Items on locating words and elements:
==========

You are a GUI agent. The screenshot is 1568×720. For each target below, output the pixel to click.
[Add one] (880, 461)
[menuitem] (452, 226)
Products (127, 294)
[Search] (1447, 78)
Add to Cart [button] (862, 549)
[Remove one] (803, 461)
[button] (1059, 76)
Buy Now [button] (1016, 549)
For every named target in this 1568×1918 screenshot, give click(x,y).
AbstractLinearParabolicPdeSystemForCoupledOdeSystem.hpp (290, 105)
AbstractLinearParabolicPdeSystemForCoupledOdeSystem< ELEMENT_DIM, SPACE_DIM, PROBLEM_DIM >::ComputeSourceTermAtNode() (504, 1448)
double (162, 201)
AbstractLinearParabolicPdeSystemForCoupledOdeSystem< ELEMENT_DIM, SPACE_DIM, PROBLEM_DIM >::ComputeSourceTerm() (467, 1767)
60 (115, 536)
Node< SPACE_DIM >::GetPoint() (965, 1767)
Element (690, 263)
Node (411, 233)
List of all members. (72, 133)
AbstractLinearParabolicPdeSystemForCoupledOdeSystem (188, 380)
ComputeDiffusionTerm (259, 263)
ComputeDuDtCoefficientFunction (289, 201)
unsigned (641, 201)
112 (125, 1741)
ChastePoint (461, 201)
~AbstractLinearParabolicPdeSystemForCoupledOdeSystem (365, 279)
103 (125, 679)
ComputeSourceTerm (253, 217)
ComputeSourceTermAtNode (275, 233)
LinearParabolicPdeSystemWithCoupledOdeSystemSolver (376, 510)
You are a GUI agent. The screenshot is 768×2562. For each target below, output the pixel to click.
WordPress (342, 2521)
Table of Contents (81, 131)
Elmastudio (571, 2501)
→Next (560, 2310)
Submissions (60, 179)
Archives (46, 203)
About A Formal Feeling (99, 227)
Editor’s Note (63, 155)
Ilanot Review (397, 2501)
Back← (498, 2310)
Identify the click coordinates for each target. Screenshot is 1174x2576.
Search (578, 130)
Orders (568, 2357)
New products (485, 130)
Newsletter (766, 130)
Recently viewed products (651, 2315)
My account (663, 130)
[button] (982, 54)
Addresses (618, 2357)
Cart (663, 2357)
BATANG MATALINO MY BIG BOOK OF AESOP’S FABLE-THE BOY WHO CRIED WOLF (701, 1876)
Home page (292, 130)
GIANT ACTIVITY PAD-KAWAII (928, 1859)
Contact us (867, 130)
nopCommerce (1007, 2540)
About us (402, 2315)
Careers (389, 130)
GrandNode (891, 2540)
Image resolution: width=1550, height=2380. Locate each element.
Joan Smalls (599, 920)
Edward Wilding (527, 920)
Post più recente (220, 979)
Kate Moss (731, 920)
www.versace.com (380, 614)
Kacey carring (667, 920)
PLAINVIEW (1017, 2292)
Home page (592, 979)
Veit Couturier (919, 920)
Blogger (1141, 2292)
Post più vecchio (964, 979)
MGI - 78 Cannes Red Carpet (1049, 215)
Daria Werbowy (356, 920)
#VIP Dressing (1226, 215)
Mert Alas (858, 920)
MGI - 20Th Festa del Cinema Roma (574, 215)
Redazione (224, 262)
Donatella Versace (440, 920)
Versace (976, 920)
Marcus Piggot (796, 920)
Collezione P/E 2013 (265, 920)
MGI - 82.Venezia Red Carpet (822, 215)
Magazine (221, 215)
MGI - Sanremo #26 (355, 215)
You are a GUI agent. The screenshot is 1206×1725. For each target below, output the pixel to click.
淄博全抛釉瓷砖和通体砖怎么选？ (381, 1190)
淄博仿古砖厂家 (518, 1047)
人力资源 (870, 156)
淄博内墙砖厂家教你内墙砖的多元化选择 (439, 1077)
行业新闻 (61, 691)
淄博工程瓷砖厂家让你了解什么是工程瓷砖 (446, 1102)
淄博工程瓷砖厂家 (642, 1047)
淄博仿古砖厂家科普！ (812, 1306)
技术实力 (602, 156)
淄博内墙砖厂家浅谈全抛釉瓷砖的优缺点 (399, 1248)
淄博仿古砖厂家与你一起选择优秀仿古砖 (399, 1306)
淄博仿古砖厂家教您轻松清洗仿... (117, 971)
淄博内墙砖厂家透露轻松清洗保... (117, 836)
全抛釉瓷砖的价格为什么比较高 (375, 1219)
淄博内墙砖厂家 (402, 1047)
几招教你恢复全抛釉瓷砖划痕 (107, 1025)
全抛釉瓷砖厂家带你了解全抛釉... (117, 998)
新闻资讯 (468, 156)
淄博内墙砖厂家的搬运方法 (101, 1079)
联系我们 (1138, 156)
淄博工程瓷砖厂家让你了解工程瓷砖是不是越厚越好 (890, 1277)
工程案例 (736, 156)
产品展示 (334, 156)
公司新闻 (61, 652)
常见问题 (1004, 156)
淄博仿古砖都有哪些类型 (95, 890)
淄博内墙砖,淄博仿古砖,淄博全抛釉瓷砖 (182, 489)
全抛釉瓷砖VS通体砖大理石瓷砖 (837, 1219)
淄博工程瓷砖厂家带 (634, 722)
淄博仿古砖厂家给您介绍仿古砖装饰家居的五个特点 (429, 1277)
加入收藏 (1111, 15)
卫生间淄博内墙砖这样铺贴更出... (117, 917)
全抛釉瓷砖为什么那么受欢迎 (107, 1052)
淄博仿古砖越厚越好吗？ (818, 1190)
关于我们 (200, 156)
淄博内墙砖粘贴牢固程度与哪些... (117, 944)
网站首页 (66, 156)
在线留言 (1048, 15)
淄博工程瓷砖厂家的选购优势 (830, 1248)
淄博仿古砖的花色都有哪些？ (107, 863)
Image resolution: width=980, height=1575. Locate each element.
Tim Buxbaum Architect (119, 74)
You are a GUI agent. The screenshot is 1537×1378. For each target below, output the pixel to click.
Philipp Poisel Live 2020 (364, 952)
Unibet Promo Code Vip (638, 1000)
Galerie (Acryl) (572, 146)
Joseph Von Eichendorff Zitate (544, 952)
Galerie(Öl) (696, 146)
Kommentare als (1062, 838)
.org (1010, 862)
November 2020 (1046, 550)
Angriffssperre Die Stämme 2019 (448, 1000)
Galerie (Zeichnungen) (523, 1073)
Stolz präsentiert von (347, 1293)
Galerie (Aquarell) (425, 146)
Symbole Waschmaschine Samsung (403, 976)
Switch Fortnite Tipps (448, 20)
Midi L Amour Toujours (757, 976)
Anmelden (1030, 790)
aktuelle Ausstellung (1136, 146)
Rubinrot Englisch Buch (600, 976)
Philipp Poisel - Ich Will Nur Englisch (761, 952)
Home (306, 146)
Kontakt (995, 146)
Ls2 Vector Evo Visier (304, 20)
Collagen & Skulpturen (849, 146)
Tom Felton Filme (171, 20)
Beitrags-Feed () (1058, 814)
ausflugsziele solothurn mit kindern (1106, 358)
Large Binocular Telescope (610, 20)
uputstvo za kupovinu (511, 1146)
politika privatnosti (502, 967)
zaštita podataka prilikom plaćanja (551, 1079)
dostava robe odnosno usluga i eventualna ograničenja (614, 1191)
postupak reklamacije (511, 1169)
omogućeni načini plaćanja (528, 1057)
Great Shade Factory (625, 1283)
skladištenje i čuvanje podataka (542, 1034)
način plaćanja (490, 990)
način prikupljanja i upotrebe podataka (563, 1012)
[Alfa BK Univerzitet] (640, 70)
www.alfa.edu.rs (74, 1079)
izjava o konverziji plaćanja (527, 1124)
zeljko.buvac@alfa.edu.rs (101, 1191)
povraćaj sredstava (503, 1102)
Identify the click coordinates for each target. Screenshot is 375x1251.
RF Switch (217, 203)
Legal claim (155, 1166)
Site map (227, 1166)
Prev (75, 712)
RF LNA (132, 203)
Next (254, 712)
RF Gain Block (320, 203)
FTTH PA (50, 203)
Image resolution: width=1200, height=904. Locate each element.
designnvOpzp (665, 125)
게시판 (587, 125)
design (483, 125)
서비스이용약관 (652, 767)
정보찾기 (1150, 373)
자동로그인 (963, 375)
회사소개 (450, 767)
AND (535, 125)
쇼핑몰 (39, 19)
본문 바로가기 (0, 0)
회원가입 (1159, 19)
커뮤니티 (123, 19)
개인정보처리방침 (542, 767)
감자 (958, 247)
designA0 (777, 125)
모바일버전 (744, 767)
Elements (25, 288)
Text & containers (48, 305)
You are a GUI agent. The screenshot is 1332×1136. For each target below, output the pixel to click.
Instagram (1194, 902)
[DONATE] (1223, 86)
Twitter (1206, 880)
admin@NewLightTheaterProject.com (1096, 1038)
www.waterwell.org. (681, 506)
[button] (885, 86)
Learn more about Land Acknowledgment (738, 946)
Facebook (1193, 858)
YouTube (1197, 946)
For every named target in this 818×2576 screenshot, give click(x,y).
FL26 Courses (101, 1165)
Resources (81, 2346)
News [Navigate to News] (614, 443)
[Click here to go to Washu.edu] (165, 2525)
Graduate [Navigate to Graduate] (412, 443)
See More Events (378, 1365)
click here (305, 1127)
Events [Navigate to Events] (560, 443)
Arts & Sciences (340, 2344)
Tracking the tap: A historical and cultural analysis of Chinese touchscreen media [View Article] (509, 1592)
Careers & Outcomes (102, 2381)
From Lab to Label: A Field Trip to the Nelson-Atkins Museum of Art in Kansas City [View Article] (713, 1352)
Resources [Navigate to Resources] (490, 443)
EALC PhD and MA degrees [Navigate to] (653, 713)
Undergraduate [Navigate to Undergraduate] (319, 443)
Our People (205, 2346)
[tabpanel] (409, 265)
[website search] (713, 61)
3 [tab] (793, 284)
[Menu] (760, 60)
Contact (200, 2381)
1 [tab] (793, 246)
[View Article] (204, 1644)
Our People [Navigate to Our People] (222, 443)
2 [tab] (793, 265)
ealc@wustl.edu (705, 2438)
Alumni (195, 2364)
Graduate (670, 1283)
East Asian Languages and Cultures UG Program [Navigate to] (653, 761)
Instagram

==========

## [Work to do]
Copy the items above word for word, from the first line through the line that contains "Archives (46, 203)".

## [In response]
You are a GUI agent. The screenshot is 1568×720. For each target below, output the pixel to click.
[Add one] (880, 461)
[menuitem] (452, 226)
Products (127, 294)
[Search] (1447, 78)
Add to Cart [button] (862, 549)
[Remove one] (803, 461)
[button] (1059, 76)
Buy Now [button] (1016, 549)
For every named target in this 1568×1918 screenshot, give click(x,y).
AbstractLinearParabolicPdeSystemForCoupledOdeSystem.hpp (290, 105)
AbstractLinearParabolicPdeSystemForCoupledOdeSystem< ELEMENT_DIM, SPACE_DIM, PROBLEM_DIM >::ComputeSourceTermAtNode() (504, 1448)
double (162, 201)
AbstractLinearParabolicPdeSystemForCoupledOdeSystem< ELEMENT_DIM, SPACE_DIM, PROBLEM_DIM >::ComputeSourceTerm() (467, 1767)
60 (115, 536)
Node< SPACE_DIM >::GetPoint() (965, 1767)
Element (690, 263)
Node (411, 233)
List of all members. (72, 133)
AbstractLinearParabolicPdeSystemForCoupledOdeSystem (188, 380)
ComputeDiffusionTerm (259, 263)
ComputeDuDtCoefficientFunction (289, 201)
unsigned (641, 201)
112 (125, 1741)
ChastePoint (461, 201)
~AbstractLinearParabolicPdeSystemForCoupledOdeSystem (365, 279)
103 (125, 679)
ComputeSourceTerm (253, 217)
ComputeSourceTermAtNode (275, 233)
LinearParabolicPdeSystemWithCoupledOdeSystemSolver (376, 510)
You are a GUI agent. The screenshot is 768×2562. For each target below, output the pixel to click.
WordPress (342, 2521)
Table of Contents (81, 131)
Elmastudio (571, 2501)
→Next (560, 2310)
Submissions (60, 179)
Archives (46, 203)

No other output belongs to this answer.